* EXTRAIT DU TEXTE
++++++

"Ce qui vient au monde pour ne rien troubler ne mérite ni égard ni patience" (René Char)
Vous vous souvenez, ce n’est pas si loin : la pandémie de Covid et sa nouveauté, son ampleur au printemps 2020, la vitesse à laquelle elle progressait, les réponses inédites, les peurs, les suspicions et la sidération que tout cela causait ? Puis l’irruption des bêtes sauvages dans la ville ou aux abords des maisons de villages, lors du premier confinement ? Mais encore les chevaux mystérieusement mutilés, vers la même période ?
L’écriture se nourrit de tout, consciemment ou non ; le réel, l’actualité en font partie. Et je ne peux m’empêcher de penser que ces événements récents ont nourri l’écriture de ce film étonnant, entre thriller, drame psychologique et fable philosophique.
Une mutation génétique transforme des humains en bêtes sauvages. Des écailles poussent sur la peau de certains, des griffes percent le bout des doigts des autres, dont le dos se couvre de poils drus ; des crocs remplacent des dents, les mots articulés sont peu à peu oubliés et remplacés par des rugissements ou des cris d’oiseaux… Et le monde des humains se scinde désormais en deux catégories : les normaux et les « créatures » – dits aussi « monstres », « bestioles », ou, pour les plus compréhensifs des commentateurs, « victimes ».
Que faire d’eux ? La médecine est dépassée par la nouveauté de ce mal, elle ne sait le guérir et peut seulement essayer de contenir ses « victimes », expérimenter des traitements sur eux, les observer, les attacher si besoin, les enfermer en tout cas, dans des « centres », pour limiter le désordre et les dangers possibles pour le reste de la population. Les garder hors de la vue pour permettre aux autres de continuer à vivre presque comme si ce mal n’existait pas, ne les menaçait pas. Oublier que personne n’en est à l’abris.

++++++

* DONNÉES FOURNIES
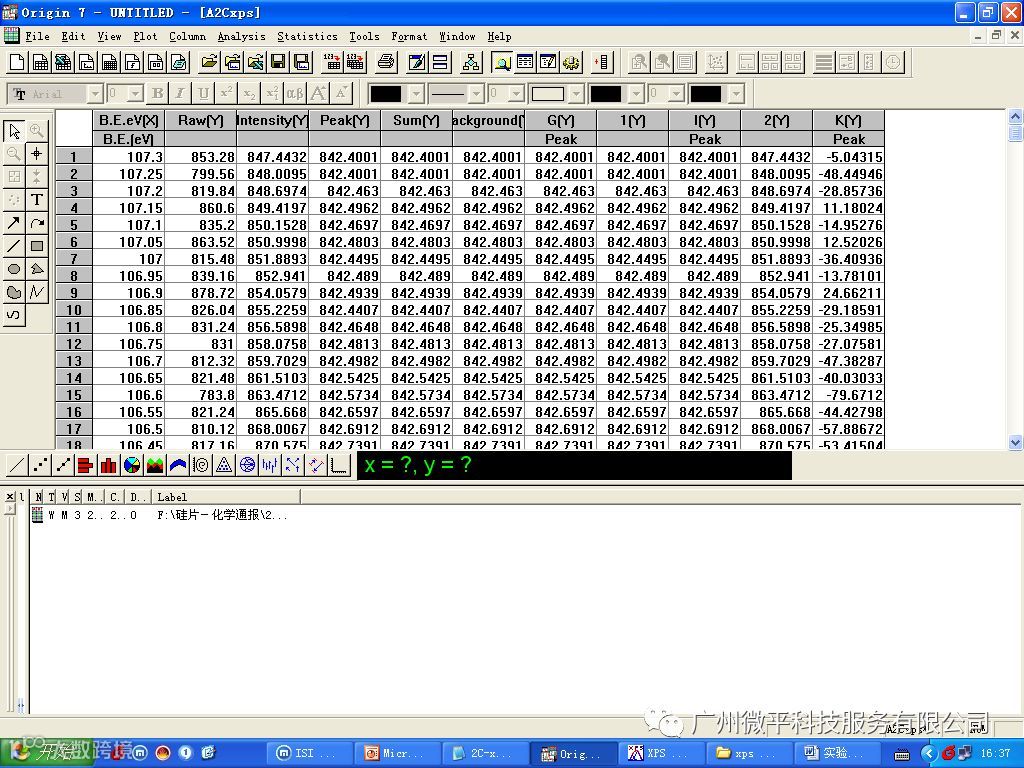Click the pie chart plot icon
The image size is (1024, 768).
tap(131, 465)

++++++

* QUESTIONS
a. Selon l'extrait sur le film, en quelles deux catégories le monde des humains se divise-t-il désormais ?
b. Recopiez tel quel le passage de l'extrait sur le film qui va de « Vous vous souvenez, ce » jusqu'à « et fable philosophique. ».

* RÉPONSES
a. Il se divise entre les normaux et les « créatures ».

b.
Vous vous souvenez, ce n’est pas si loin : la pandémie de Covid et sa nouveauté, son ampleur au printemps 2020, la vitesse à laquelle elle progressait, les réponses inédites, les peurs, les suspicions et la sidération que tout cela causait ? Puis l’irruption des bêtes sauvages dans la ville ou aux abords des maisons de villages, lors du premier confinement ? Mais encore les chevaux mystérieusement mutilés, vers la même période ?
L’écriture se nourrit de tout, consciemment ou non ; le réel, l’actualité en font partie. Et je ne peux m’empêcher de penser que ces événements récents ont nourri l’écriture de ce film étonnant, entre thriller, drame psychologique et fable philosophique.